Agricultural water infrastructure and management
Learning note
This Note relates to KSF3: Alignment of design features with IFAD Strategic Objectives and lessons learnt; analysis and results framework
Version: January 2008
Core issues
Core issues
IFAD investments in agricultural water (AW) infrastructure and management should complement or strengthen the livelihood and coping systems of the rural poor. Building upon local culture, knowledge and institutions, and promoting group participation among target groups, investments should deepen socio-cultural understanding and expand IFAD’s expertise of AW development. Investments need to address the following core issues:
- AW development in rural development projects must be compatible with the physical resource base and complemented by, or complementary to, up- and downstream activities. It should take account of competing demands especially for domestic and livestock drinking water. Development plans should address issues raised by present efficiency of (rain-fed) water use or irrigation practices. AW proposals for a given area should match mid- and long-term, up- and downstream, agricultural and non-agricultural developments.
- The target group should participate pro-actively from the earliest possible stages of the life of AW developments, from design, through O&M to rehabilitation and reconstruction. Participation should also extend to decisions to change AW use due to externalities such as droughts, floods or urbanization. Lessons learned from any successful user adaptations to officially-operated schemes should be built upon.
- Poor rural men and women should be assured of equitable, reliable and sustained access to, use and control of land and water, also of equitable distribution of the benefits of water use.
- Local and customary laws and regulations for resource allocation, costing/cost recovery, as well as local institutions and organizations governing AW decision-making, should be duly taken into account.
- Capacity-building for sustained AW use should be promoted through support for local institutional frameworks (traditional frameworks, Community Committees, Water User Associations (WUAs), Municipal Water Boards, Watershed Development Entities, etc.,) as appropriate to the scale of IFAD investments.

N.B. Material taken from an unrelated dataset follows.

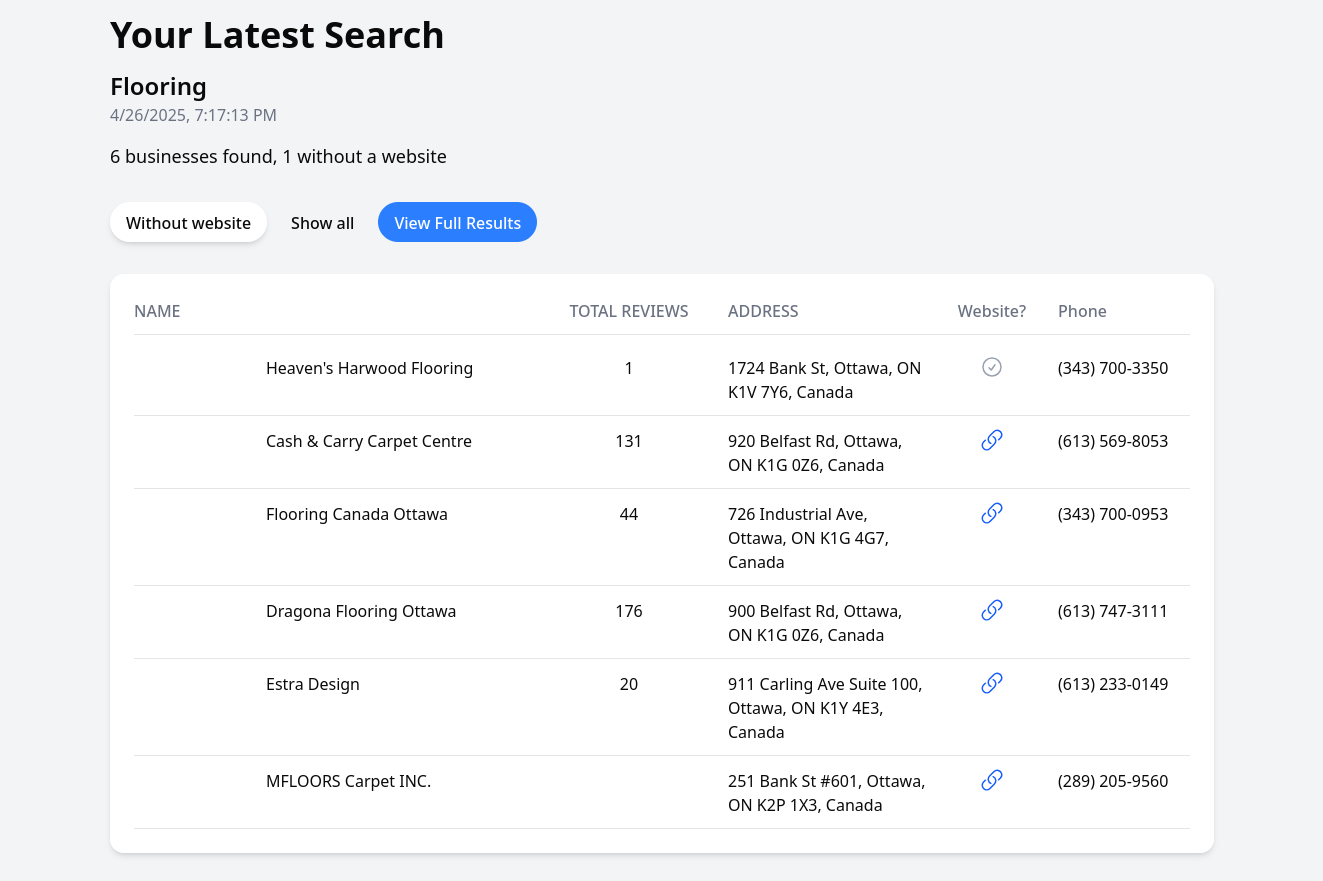Select the Without website filter

[x=188, y=222]
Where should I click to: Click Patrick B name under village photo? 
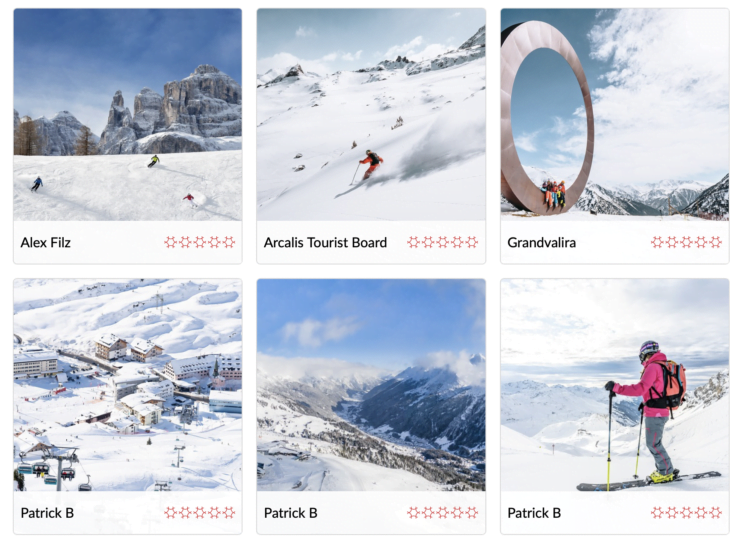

- The policy and institutional framework for water governance applied to AW must provide for and emphasise appropriate gender balance; participation of the poor in formulation, implementation, management and turnover of irrigation and other AW infrastructure; AW decentralization; equity-oriented usufruct and use rights linked to accessible and respected means for enforcement and conflict resolution; consistently applied claim and appeal structures; public (municipal/decentralized) information, communication and early warning systems; and transparent and participative public investments guided by Social Poverty Indexes or the like.
The work of design and review teams will need to cover many, and often most, of the following points or caveats:
- All proposals should take account of the policy and legislative requirements affecting water use.
- Do not assume that AW management refers solely to irrigation; other rural uses should also be considered, thus making assumptions on the extent and sustainability of water supplies available more accurate.
- Take sufficient account of the weaknesses, poor management, conflicts of interest or negative mindsets of public water management agencies, limitations of some private sector operators, and reluctance of private sector suppliers/contractors to do business with some public water management agencies.
- The capacity/will of public agencies to change their approach to AW development should not be over-estimated. Combined with inappropriate water legislation or regulations and poor governance, such organisational inertia can put at risk project plans to improve access to, and control of, AW by the poor. Remedial measures may need to be financed.
- AW development proposals must give full attention to the rights of access or usufruct of poor beneficiaries to land, as well as water. When compounded by unrealistic assumptions for agricultural development – see Learning Note 3.1 Technology Change for Livelihood Development and failure to take sufficient account of other externalities (e.g. potential damage by transhumant livestock, urban encroachment) AW proposals become implausible.
- Specify means to overcome the many obstacles to beneficiary participation in planning, construction and O&M.
- Tendencies to over-design or over-cost AW works vis-à-vis the needs and capabilities of small farmers, or to under-estimate construction and commissioning times, should be resisted by design teams.
- Alternatives to design assumptions or fall-back options in the event of deviations from expectations need to be explored with beneficiaries and other stakeholders.
- Clear and realistic plans should be agreed with beneficiaries for O&M handover; the roles of grants and subsidies vs. expectations and the affordability of cost recovery should be clear.
- Links to broader issues in water governance (upstream vs. downstream, urban vs. rural) should be specified.
- Disaster forecasting systems (storms, floods, drought) should receive attention as part of design.
- Summarise findings on institutional capacities, stakeholder involvement & M&E proposals in the Key Files.